| Data shown |

____

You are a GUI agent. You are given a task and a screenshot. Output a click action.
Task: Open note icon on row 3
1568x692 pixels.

____

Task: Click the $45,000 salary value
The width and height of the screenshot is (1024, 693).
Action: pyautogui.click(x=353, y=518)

____

| Requirements |
Rewrite the stretch from the line containing "Task: Click the $45,000 salary value" through the line containing "Action: pyautogui.click(x=353, y=518)", substituting "capture" for "screenshot" and leaving everything else unchanged. Return only those lines.

| Answer below |
Task: Click the $45,000 salary value
The width and height of the capture is (1024, 693).
Action: pyautogui.click(x=353, y=518)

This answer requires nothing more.